(Selected excerpt):
** Begin **

# Hi from NZ!



## ditzydoo (Jul 23, 2008)

hi everyone im Tui ive just joined
ive been riding all my life (beware i am only 14 lol)
competed and done PC since i was five im now a showjumper competing 1-10m this is my boys 
1st pic:me and craig wainui ODE (pre-t)
2nd pic pic: tally (mums baby)
3rd pic: dayo (my baby but gave him to my sis)
4th pic: hokey L (our three year old)craig R (my sjer)
love to get know everyone and see there babies as well!!


----------



## ohmyitschelle (Aug 23, 2008)

Aw! So nice to see a fellow Kiwi here! Your babies are gorgeous... love all the photos! 
Chelle x


----------



## Jehanzeb (Nov 2, 2008)

A very warm welcome to this forum. I always wanted to go to NZ, specially after watching a documentry where they showed the high hills, and some beautiful places!

Whenever I get time, will def visit NZ (What's the best time to visit NZ like in terms of tourism?).

Hope you enjoy your stay here 

Regards


----------



## bnwalker2 (May 18, 2007)

Welcome to the forum! Your horses are gorgeous!


----------



## Painted Ride (Jun 30, 2008)

welcome to the hf!! i love your babies!!! they are beautiful!!!


----------



## kickshaw (May 7, 2008)

welcome to the HF! beautiful horses!


----------



## free_sprtd (Oct 18, 2007)

welcome! Your horsees are gorgeous!


----------



## buckaroo2010 (Nov 7, 2007)

Welcome to the Horse Forum!
you ahve very very pretty horses!!


----------



## ditzydoo (Jul 23, 2008)

thanks soo much feel very welcome!! 
l ove my babies there such sweethearts 
took my chestnut out to day (craig) he was so good only took one rail in the 1m and double clear in the 1m5 was absolutley over the moon!! so happy with him doing the 1m10 next time !!


----------



## ohmyitschelle (Aug 23, 2008)

Oh well done!!! I was at the Royal show the other day... watching the 1m classes and was nearly peeing my pants at the thought of jumping even half that height!!! 
x


----------



## ditzydoo (Jul 23, 2008)

yer ometimes it can be petty scary only just managed to start jumping thi height used to struggle making it over 40cms!! but have started riding my isters boy and has given me a lot of confidence as im a VERY nervy rider and loved dressage as it was really hard to end up on the ground!! XD 
but its alot easier now you just close youre eyes and hope for dear life to mak it to the other side!!:lol:


----------



## ohmyitschelle (Aug 23, 2008)

** End **

(What to produce):
In the welcome thread, why does ditzydoo say dressage was a favorite? Answer in one to three sentences. The listing that comes next is from a separate source.

(Data shown):
** Begin **

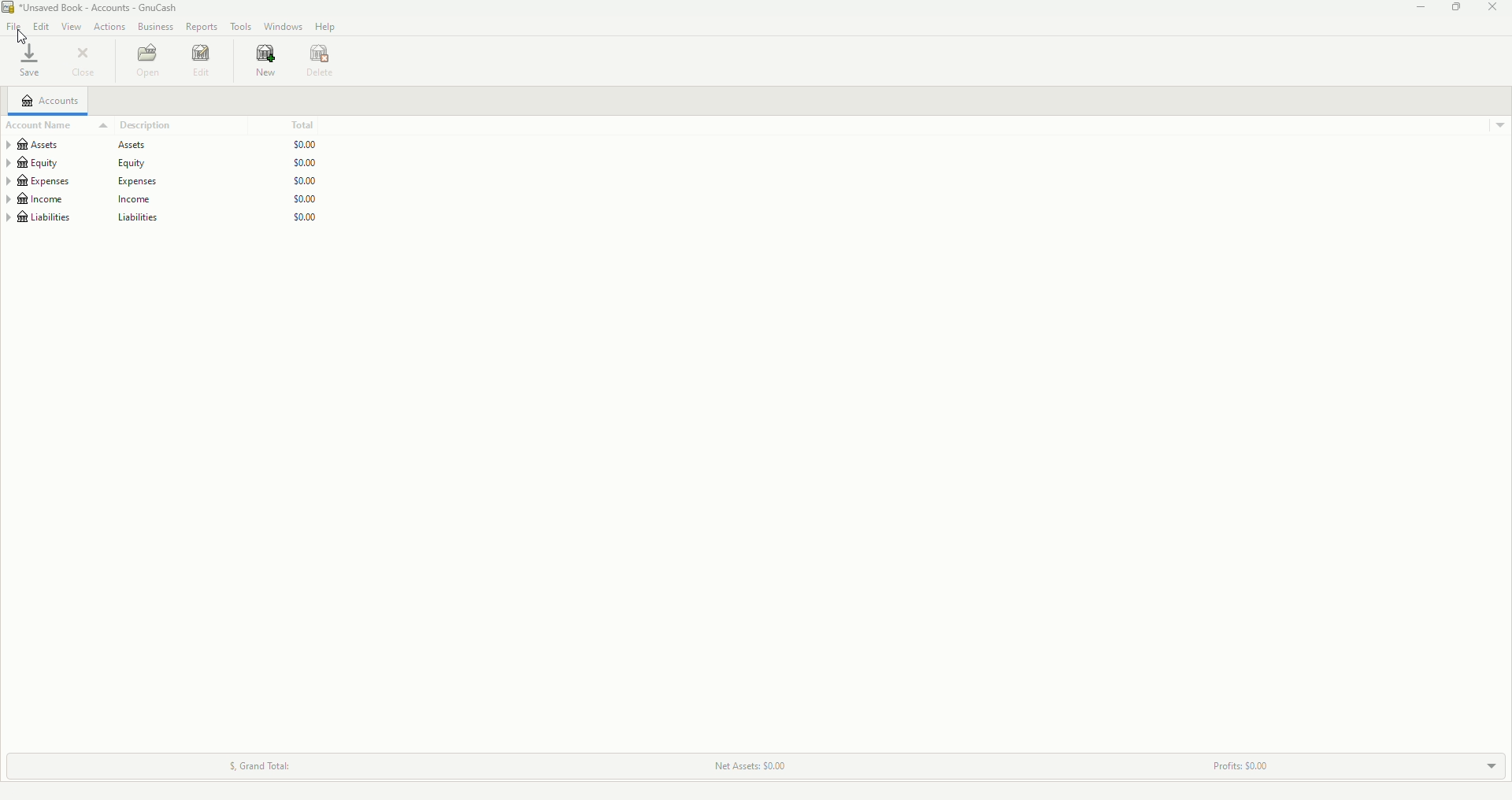  Describe the element at coordinates (137, 125) in the screenshot. I see `Description` at that location.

** End **

(Task output):
ditzydoo describes being a very nervous rider and says dressage was loved because in it, it was really hard to end up on the ground.